—Hasta ahora no —acusó José—. Pero allí
hay que precisar qué ocurrió, porque la secretaria
de ese colegio es Valentina, la mamá de Anney. Y
ella ayudó en la sinvergüenzura de ocultar los
maltratos.
—Tengo una amiga que asiste a las reuniones
de esa iglesia —dijo Mariana—. Valentina
siempre se daba golpes de pecho, juraba ser muy
creyente. Solía contar allí que su marido la
golpeaba y que por eso lo había echado de la casa.
También relataba que su hija era muy rebelde.

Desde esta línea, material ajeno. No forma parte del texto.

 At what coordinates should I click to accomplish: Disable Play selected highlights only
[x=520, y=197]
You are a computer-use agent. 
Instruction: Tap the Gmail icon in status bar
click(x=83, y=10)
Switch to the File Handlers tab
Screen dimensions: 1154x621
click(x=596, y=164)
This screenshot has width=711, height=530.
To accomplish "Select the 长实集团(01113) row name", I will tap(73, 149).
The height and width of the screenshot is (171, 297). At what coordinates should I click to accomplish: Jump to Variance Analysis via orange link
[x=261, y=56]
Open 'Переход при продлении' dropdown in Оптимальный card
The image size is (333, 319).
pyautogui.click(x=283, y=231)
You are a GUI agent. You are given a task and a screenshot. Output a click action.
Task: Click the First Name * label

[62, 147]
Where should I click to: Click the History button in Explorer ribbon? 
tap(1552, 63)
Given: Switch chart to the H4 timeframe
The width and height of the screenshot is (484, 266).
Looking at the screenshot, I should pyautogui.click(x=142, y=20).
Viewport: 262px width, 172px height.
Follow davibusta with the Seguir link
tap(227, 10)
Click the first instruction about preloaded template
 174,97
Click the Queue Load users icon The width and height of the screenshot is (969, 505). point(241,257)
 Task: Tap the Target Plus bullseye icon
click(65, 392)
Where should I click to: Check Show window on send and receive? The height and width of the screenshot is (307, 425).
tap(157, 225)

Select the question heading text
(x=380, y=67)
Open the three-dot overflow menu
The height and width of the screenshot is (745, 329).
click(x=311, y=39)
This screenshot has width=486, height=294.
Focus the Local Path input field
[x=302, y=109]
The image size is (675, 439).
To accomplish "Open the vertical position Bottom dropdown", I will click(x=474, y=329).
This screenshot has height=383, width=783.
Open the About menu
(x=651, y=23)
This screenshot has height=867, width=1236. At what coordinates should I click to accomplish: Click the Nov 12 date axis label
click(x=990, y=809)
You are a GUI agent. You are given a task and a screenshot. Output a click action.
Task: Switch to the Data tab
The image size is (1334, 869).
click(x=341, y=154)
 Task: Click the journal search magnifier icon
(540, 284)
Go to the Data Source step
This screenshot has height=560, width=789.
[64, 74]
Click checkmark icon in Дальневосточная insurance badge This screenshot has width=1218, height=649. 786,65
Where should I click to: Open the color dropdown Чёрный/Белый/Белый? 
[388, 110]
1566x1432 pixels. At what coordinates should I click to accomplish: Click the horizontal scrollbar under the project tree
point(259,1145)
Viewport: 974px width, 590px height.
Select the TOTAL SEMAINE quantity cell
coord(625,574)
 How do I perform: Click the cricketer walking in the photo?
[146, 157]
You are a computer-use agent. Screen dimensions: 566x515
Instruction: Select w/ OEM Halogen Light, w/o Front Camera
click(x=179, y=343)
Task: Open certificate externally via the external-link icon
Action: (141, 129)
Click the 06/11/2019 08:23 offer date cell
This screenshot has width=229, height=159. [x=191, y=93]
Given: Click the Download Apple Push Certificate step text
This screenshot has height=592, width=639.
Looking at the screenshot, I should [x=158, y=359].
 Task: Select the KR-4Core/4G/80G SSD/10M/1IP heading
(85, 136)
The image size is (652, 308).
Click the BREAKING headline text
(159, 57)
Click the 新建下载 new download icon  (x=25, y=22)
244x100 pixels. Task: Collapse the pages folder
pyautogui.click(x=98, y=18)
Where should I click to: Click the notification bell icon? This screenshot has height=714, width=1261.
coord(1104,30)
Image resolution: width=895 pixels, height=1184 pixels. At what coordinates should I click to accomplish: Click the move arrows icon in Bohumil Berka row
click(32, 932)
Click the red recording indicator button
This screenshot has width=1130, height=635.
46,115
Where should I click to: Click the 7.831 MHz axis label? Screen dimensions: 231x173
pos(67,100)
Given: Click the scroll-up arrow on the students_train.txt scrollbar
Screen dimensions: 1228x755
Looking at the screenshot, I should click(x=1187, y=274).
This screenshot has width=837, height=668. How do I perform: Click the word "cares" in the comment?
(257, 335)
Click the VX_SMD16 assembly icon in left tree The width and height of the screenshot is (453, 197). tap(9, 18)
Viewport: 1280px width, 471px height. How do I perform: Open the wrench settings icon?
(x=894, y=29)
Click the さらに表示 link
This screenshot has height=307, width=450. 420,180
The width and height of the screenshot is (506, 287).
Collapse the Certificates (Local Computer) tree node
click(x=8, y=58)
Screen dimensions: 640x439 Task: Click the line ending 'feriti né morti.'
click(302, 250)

—¡Ah! ¡Pero a que no confesaba lo que le
hacían al niño! —expresó molesta Elisa.
—Quién sabe. Ahora todo el mundo va a negar
tener conocimiento de lo que le hacían a Dayan —
precisó con tino Francisco.
—Sergio, y tú que vivías en la misma zona,
¿los vecinos qué comentan? ¿No notaron nada? —
increpó Elisa.
—Esta mañana me tropecé con uno de ellos,
con Rafael. Era un solo lamento. Me asegura que
nunca escuchó un grito, un llanto, nada. Solo le
extraña que casi nunca veía al niño —respondió
Sergio.
—¡Qué raro! —dijo con suspicacia Elisa—.
Esas casas son pequeñas y muy pegadas. Todo se
escucha.
—Tal vez por eso la cara de pesadumbre —
reflexionó Sergio—, es como si los vecinos
hubiesen sospechado que algo malo estaba
ocurriendo, sin nunca imaginar que el final sería la
muerte del niño.
—Nadie hizo nada —indicó Joaquín.
—No hicimos nada —sentenció Elisa
afincándose en el «no».
Tres días antes de la muerte de Dayan, Gellinot
regresó a Margarita muy contenta porque había
encontrado «perfectamente bien» a su hijo. «Solo
tenía un morado aquí (en la frente), en la cabeza
unos puntos, y lo de la mano», manifestó ante el
tribunal. En Guanare no había llevado a su hijo
adonde la abuela Rosa. Lo dejó nuevamente en las
manos de Anney, quien, apenas Gellinot se
marchó, intensificó su actividad social.
Es así que el 28 de noviembre Anney asistió a
un animado encuentro en casa de Yusbelia
Colmenares, en el barrio Victoria, callejón No II.